━━ AVAILABLE DATA ━━

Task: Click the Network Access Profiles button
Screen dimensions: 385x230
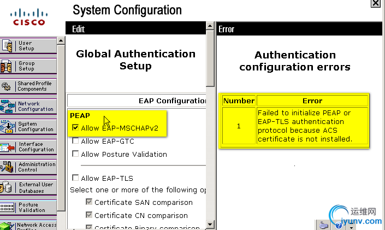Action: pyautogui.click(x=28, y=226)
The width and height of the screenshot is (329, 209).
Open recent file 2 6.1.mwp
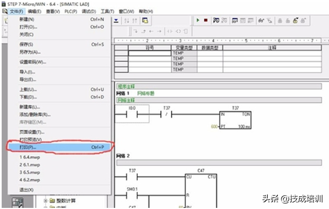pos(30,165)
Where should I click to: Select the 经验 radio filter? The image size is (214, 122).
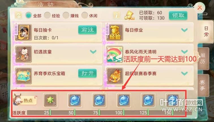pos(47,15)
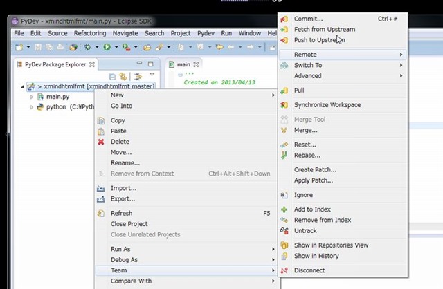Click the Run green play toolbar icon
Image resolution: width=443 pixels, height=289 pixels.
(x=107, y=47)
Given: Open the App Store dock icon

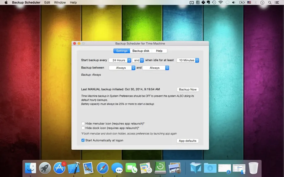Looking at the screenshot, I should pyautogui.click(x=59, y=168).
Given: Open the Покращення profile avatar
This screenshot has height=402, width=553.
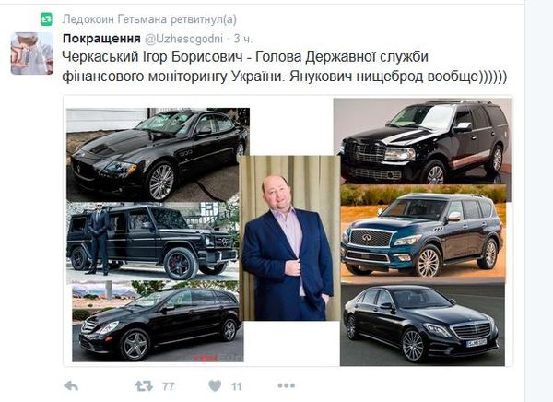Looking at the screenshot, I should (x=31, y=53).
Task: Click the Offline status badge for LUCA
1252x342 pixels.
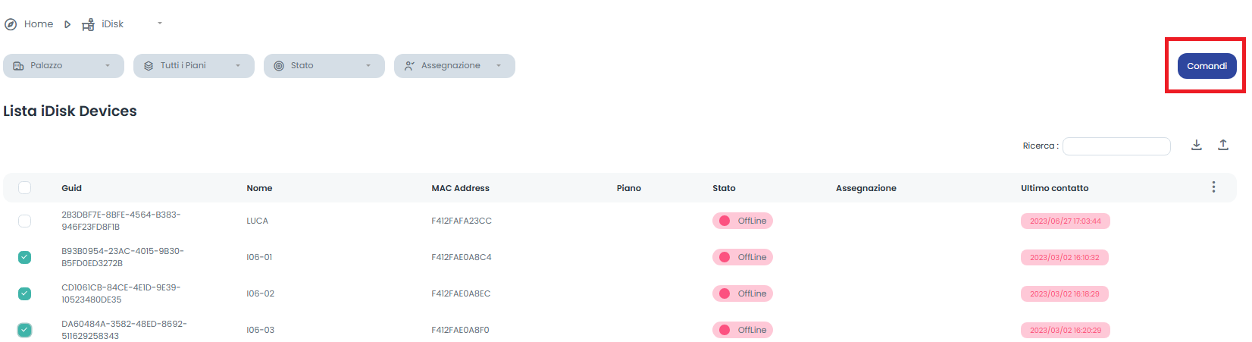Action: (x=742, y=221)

━━━
━━ AVAILABLE DATA ━━

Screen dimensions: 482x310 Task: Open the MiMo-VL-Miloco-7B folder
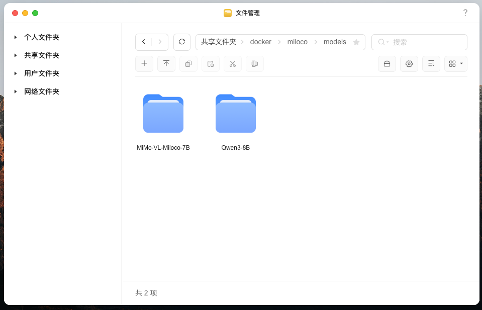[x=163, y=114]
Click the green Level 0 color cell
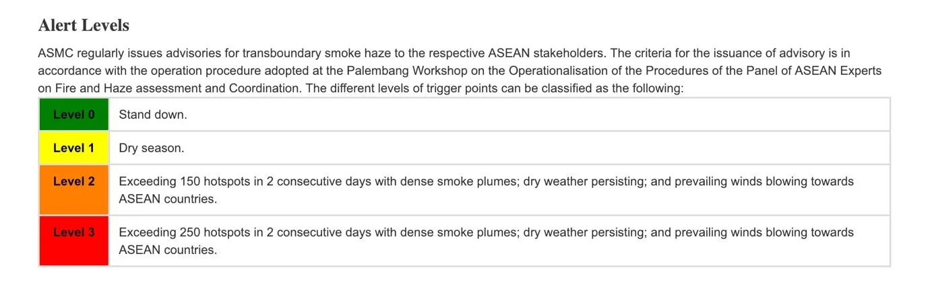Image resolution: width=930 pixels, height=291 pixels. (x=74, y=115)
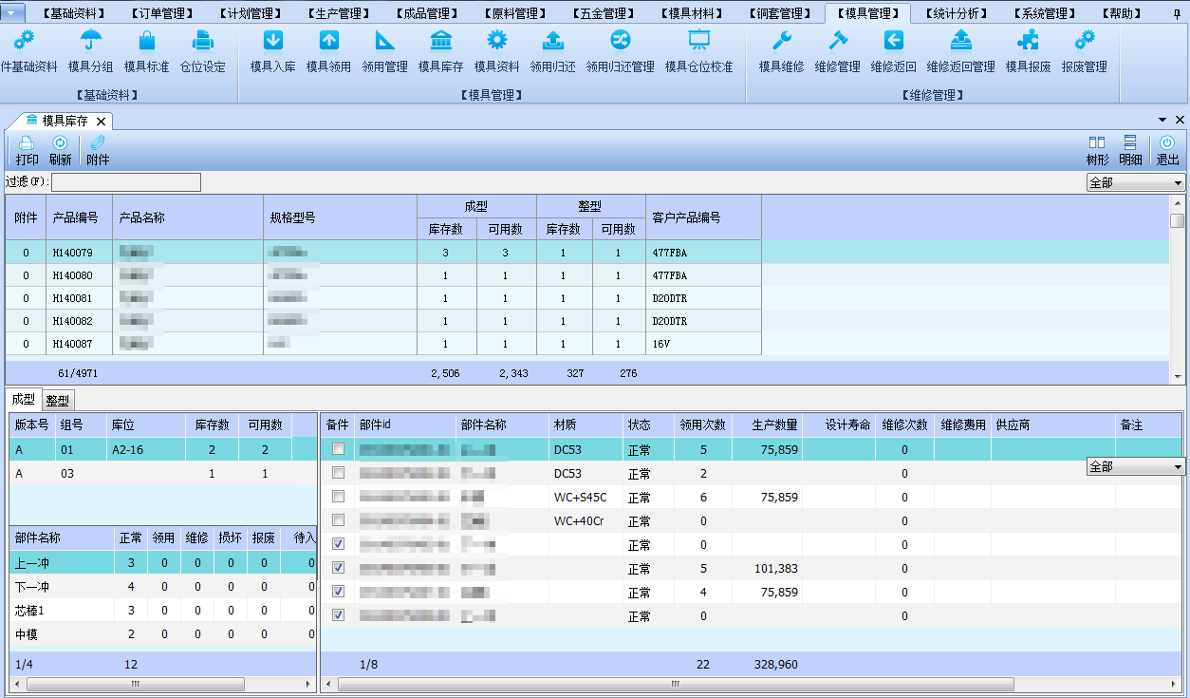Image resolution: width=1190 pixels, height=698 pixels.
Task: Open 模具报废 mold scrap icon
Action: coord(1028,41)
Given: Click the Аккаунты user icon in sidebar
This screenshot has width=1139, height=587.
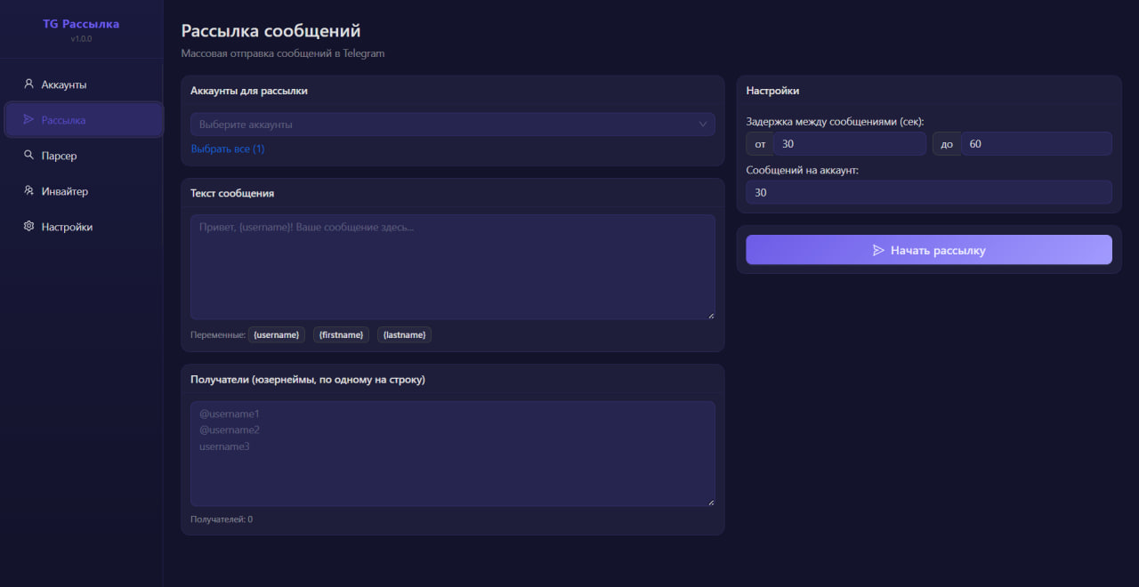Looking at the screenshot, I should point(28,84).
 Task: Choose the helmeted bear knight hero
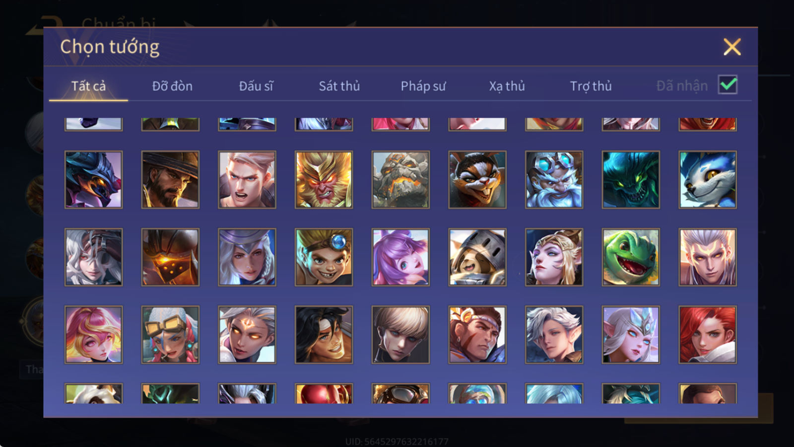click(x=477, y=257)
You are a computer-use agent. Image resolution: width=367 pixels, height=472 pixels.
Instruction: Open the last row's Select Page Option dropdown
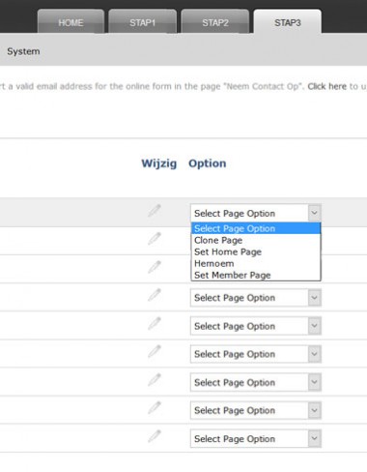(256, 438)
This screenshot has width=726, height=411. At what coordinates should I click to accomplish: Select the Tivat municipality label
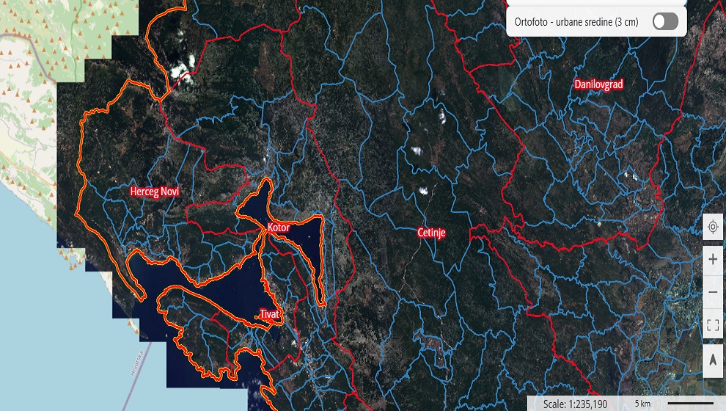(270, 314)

━━━
━━ AVAILABLE DATA ━━

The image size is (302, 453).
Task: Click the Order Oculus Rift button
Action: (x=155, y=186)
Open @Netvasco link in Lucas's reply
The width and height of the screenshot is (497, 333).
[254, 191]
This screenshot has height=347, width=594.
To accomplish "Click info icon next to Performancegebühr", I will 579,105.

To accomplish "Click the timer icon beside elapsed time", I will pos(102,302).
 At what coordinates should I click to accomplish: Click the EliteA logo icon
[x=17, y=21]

━━━

DESCRIPTION OF THE TASK – Report each line of the data that includes the string "will".

REPLY –
To accomplish "Click info icon next to Performancegebühr", I will 579,105.
To accomplish "Click the timer icon beside elapsed time", I will pos(102,302).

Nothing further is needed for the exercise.